▶ EXERCISE DESCRIPTION:
All entries are to be repeated exactly as shown below.

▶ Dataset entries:
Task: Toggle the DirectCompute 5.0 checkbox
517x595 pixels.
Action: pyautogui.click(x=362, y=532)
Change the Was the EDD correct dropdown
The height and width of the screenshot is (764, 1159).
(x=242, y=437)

▶ PROBLEM SOLUTION:
Task: Toggle the DirectCompute 5.0 checkbox
517x595 pixels.
Action: pyautogui.click(x=362, y=532)
Change the Was the EDD correct dropdown
The height and width of the screenshot is (764, 1159).
(x=242, y=437)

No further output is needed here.